For envy may be pain, dis-utility, resentment of an "undeserved" asymmetry, a sense of deprivation relative to the superior endowment of a "reference group," an external dis-economy of the riches of rich people, or whatever, without any of this telling us much about its causal dependence on inequality. There is no reason whatsoever for supposing that it is the Cartesian one of big-cause-big-effect, small-cause-small-effect (so that by reducing the extent of a given inequality or the number of inequalities or both, you could reduce envy, even if it were the case that by reducing the extent of every inequality to nil, you could eliminate it).

 
  1. It is no more implausible to suppose other types of causation. An inequality may cause envy as a trigger causes a bang. A bigger trigger would not produce a bigger bang. If inequality is to envy as the size of the trigger is to the loudness of the bang, less inequality will not produce less envy-though absolute equality, if it were conceivable, would presumably produce absence of envy (not that one can ever tell, because the case cannot arise).

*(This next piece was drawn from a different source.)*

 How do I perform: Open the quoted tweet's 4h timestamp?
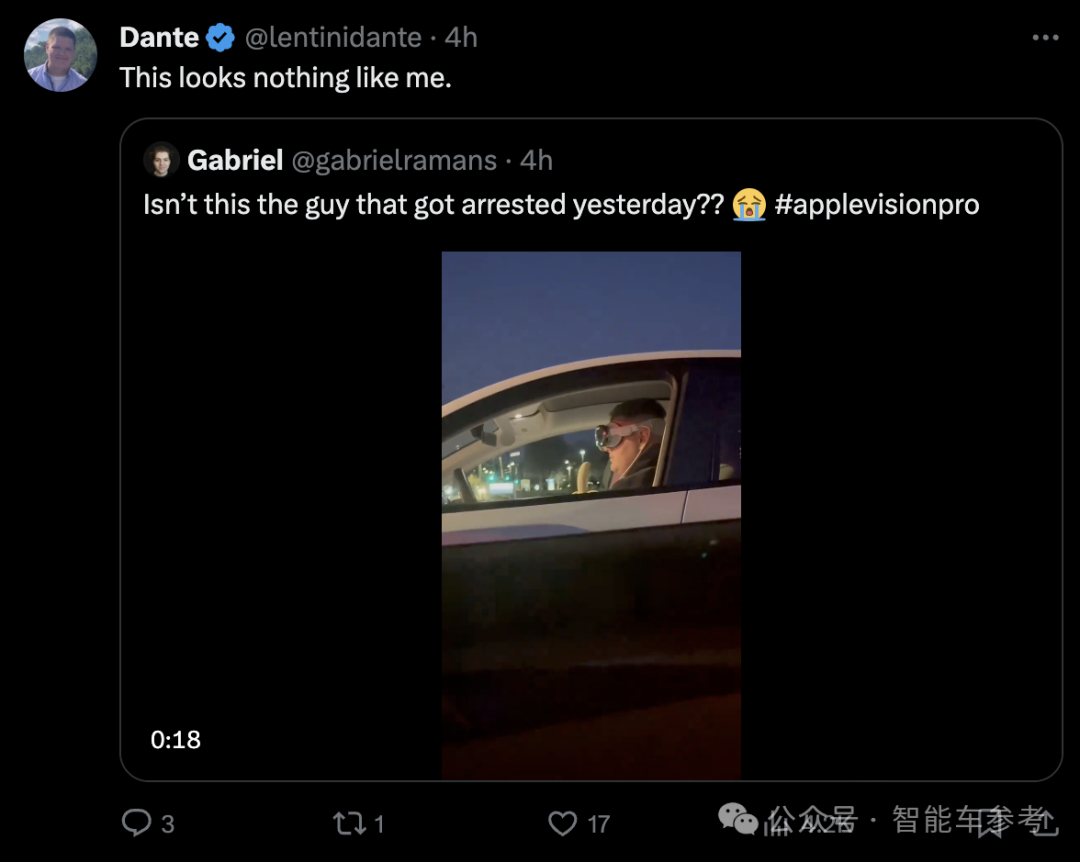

This agnostic view, if adopted, makes the fight against inequalities in order to relieve envy look as misplaced as was the fight against windmills in order to affirm Don Quixote's chivalry.
  2.  
  3. The supposition of lesser-cause-lesser-effect which is the rational basis for expecting envy to be alleviated by levelling, gains credibility from the visible pleasure which always tended to greet acts of pulling down, successful attacks against privilege throughout history. It might, however, be a delusion to see "the implication of a difference" in what is actually "the consequence of a change."*66 If patient A lies in a crowded public ward and patient B in the luxurious penthouse suite of the same hospital, A (and most other public ward patients) may resent B's privilege;

when B is deprived of his suite and is put in a private room, A may feel pleasure as a consequence of the change. On the other hand, if B was in the private room right from the outset, A's resentment against B's privilege, whatever its intensity, may well be no different than if B had been in a suite; the implication of the difference between suite and room could well be nil.